◆ Information shown
::::
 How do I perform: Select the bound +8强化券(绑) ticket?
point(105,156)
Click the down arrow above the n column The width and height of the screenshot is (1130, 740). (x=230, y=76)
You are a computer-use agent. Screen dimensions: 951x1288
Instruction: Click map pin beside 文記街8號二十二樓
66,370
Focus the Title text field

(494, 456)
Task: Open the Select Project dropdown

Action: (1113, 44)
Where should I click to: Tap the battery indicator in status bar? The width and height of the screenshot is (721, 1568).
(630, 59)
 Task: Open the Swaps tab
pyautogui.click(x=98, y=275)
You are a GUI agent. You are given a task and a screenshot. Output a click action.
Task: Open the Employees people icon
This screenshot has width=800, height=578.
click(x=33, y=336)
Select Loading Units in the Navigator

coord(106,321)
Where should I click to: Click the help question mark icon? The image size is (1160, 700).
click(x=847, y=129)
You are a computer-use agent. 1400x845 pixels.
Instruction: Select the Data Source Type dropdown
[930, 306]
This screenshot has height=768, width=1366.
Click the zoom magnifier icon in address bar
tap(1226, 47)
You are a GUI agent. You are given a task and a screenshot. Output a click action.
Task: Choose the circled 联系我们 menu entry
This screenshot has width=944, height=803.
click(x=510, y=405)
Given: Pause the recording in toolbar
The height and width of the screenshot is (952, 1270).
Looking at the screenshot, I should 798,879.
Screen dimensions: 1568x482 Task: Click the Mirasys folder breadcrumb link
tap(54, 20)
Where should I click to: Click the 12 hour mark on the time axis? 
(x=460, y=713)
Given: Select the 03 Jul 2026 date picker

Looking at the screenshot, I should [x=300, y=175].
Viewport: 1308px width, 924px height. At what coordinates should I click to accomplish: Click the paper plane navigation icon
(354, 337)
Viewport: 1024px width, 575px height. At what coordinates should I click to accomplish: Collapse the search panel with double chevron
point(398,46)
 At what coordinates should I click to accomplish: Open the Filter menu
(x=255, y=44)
::::
All lines from the one with "This screenshot has height=768, width=1366." to the end of the records must be set down exactly. Skip every line before it.

◆ Written reply
This screenshot has height=768, width=1366.
Click the zoom magnifier icon in address bar
tap(1226, 47)
You are a GUI agent. You are given a task and a screenshot. Output a click action.
Task: Choose the circled 联系我们 menu entry
This screenshot has width=944, height=803.
click(x=510, y=405)
Given: Pause the recording in toolbar
The height and width of the screenshot is (952, 1270).
Looking at the screenshot, I should 798,879.
Screen dimensions: 1568x482 Task: Click the Mirasys folder breadcrumb link
tap(54, 20)
Where should I click to: Click the 12 hour mark on the time axis? 
(x=460, y=713)
Given: Select the 03 Jul 2026 date picker

Looking at the screenshot, I should [x=300, y=175].
Viewport: 1308px width, 924px height. At what coordinates should I click to accomplish: Click the paper plane navigation icon
(354, 337)
Viewport: 1024px width, 575px height. At what coordinates should I click to accomplish: Collapse the search panel with double chevron
point(398,46)
 At what coordinates should I click to accomplish: Open the Filter menu
(x=255, y=44)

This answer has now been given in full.